The happy Ender problem

34

1

The happy ending problem (actually a theorem) states that

Any set of five points in the plane in general position has a subset of four points that form the vertices of a convex quadrilateral.

The problem was so named by Paul Erdős when two mathematicians who first worked on the problem, Ester Klein and George Szekeres, became engaged and subsequently married.

Clarifications:

  • General position here means that no three points are collinear.
  • The quadrilateral formed by the four vertices will always be considered to be non-intersecting, irrespective of the order of the points. For example, given the four points [1 1], [1 2], [2 1], [2 2] the intended quadrilateral is the square, not the bow-tie:

    enter image description here

  • A non-intersecting quadrilateral is convex if no interior angle exceeds 180 degrees; or equivalently if both diagonals lie inside the quadrilateral.

The challenge

Given 5 points with positive integer coordinates, output 4 of those points that form a convex quadrilateral.

Rules

If there are several solutions (that is, several sets of 4 points), you can consistently choose to output one of them or all.

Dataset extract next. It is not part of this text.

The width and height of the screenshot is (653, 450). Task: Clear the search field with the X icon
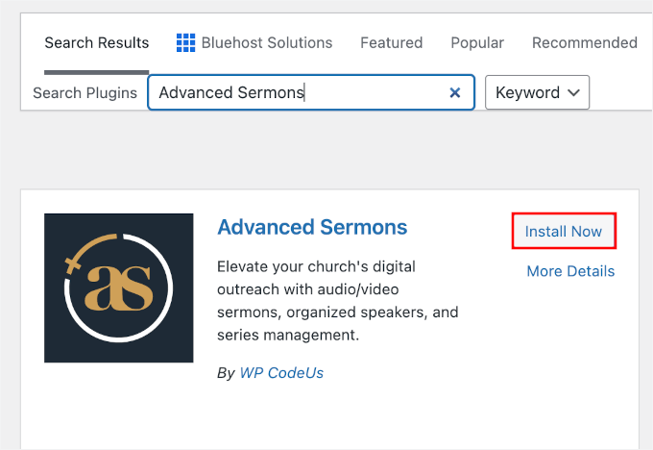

Input and output formats are flexible as usual (arrays, lists, list of lists, strings with reasonable separators, etc).

Code golf, fewest bytes wins.

Test cases

  1. Input:

    [6 8] [1 10] [6 6] [5 9] [8 10]
    

    There is only one possible output:

    [6 8] [1 10] [6 6] [5 9]
    
  2. Input:

    [3 8] [7 5] [6 9] [7 8] [5 1]
    

    There are five solutions:

    [3 8] [7 5] [6 9] [7 8]
    [3 8] [7 5] [6 9] [5 1]
    [3 8] [7 5] [7 8] [5 1]
    [3 8] [6 9] [7 8] [5 1]
    [7 5] [6 9] [7 8] [5 1]
    
  3. Input:

    [4 8] [1 9] [9 9] [10 2] [1 6]
    

    There are three solutions:

    [4 8] [1 9] [10 2] [1 6]
    [4 8] [9 9] [10 2] [1 6]
    [1 9] [9 9] [10 2] [1 6]
    

    To illustrate, here are the three solutions to this case:

enter image description here

Luis Mendo

Posted 2016-06-07T19:31:02.323

Reputation: 87 464

14I'm expecting an answer from Martin with a positive emotion expressed therein. – El'endia Starman – 2016-06-07T19:44:04.827

1

The happy ending problem is not to be confused with the happy Ender problem, which is to find a way to prevent military recruits from discovering the simulations they're playing are real.

– user253751 – 2016-06-09T08:30:18.267

Answers

24

CJam, 37 34 32 bytes

{e!Wf<{2*3ew{)f.-~W%.*:-V>},!}=}

Not sure if :-V is happy enough, but as K Zhang points out, there's the =} at the end. :)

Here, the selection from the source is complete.